Valegård Karin, Terwisscha van Scheltinga Anke C, Dubus Alain, Ranghino Graziella, Oster Linda M, Hajdu Janos, Andersson Inger
Molecular Biophysics, Department of Cellular and Molecular Biology, Uppsala University, Box 596, S-751 24 Uppsala, Sweden.
Nat Struct Mol Biol. 2004 Jan;11(1):95-101. doi: 10.1038/nsmb712. Epub 2003 Dec 29.
Deacetoxycephalosporin-C synthase (DAOCS) is a mononuclear ferrous enzyme that transforms penicillins into cephalosporins by inserting a carbon atom into the penicillin nucleus. In the first half-reaction, dioxygen and 2-oxoglutarate produce a reactive iron-oxygen species, succinate and CO2. The oxidizing iron species subsequently reacts with penicillin to give cephalosporin and water. Here we describe high-resolution structures for ferrous DAOCS in complex with penicillins, the cephalosporin product, the cosubstrate and the coproduct. Steady-state kinetic data, quantum-chemical calculations and the new structures indicate a reaction sequence in which a 'booby-trapped' oxidizing species is formed. This species is stabilized by the negative charge of succinate on the iron. The binding sites of succinate and penicillin overlap, and when penicillin replaces succinate, it removes the stabilizing charge, eliciting oxidative attack on itself. Requisite groups of penicillin are within 1 A of the expected position of a ferryl oxygen in the enzyme-penicillin complex.
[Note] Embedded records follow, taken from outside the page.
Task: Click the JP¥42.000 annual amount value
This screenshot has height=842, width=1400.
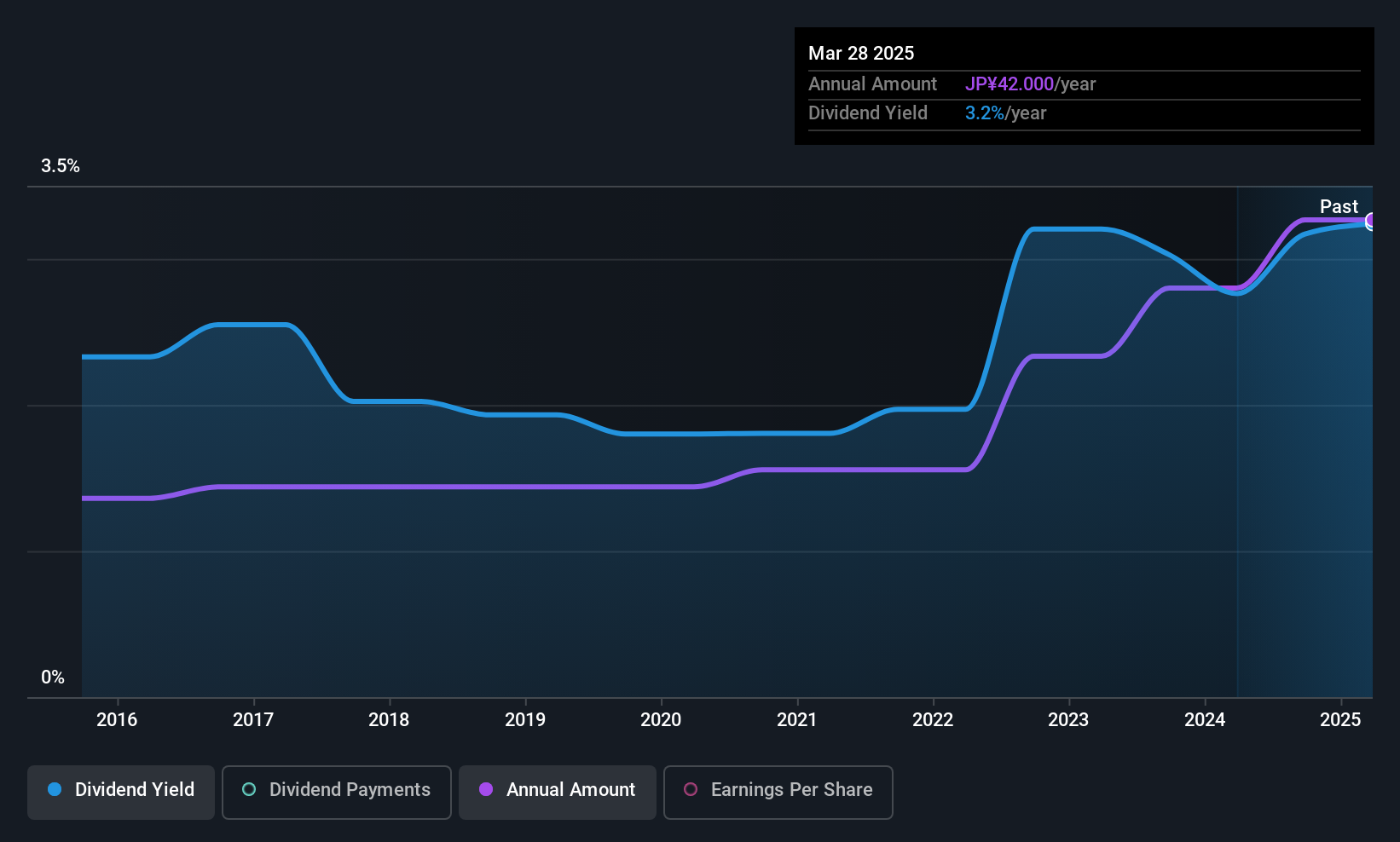Action: (x=1010, y=84)

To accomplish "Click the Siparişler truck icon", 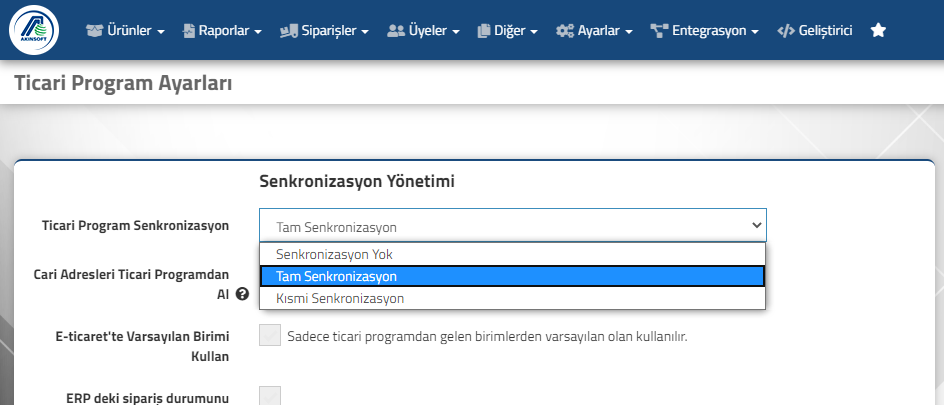I will click(x=289, y=31).
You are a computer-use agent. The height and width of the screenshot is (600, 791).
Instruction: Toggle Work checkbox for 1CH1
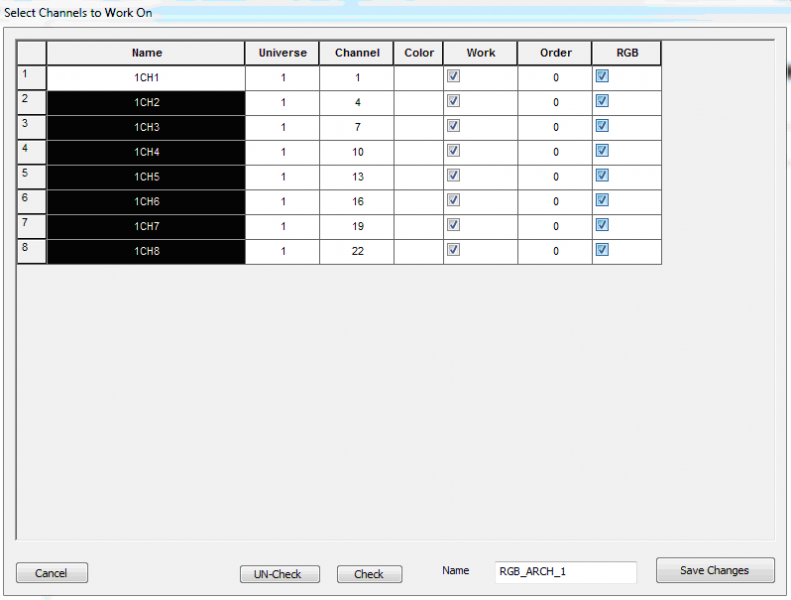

去乙酰氧基头孢菌素 - C 合酶(DAOCS)是一种单核亚铁酶,它通过将一个碳原子插入青霉素核中将青霉素转化为头孢菌素。在第一个半反应中,氧气和 2 - 氧代戊二酸产生一种活性铁 - 氧物种、琥珀酸和二氧化碳。随后,氧化性铁物种与青霉素反应生成头孢菌素和水。在此,我们描述了亚铁 DAOCS 与青霉素、头孢菌素产物、共底物和副产物形成复合物的高分辨率结构。稳态动力学数据、量子化学计算和新结构表明了一个反应序列,其中形成了一种“陷阱式”氧化性物种。该物种通过琥珀酸在铁上的负电荷得以稳定。琥珀酸和青霉素的结合位点重叠,当青霉素取代琥珀酸时,它消除了稳定电荷,引发对自身的氧化攻击。青霉素的必需基团位于酶 - 青霉素复合物中一个铁氧中间体预期位置的 1 埃范围内。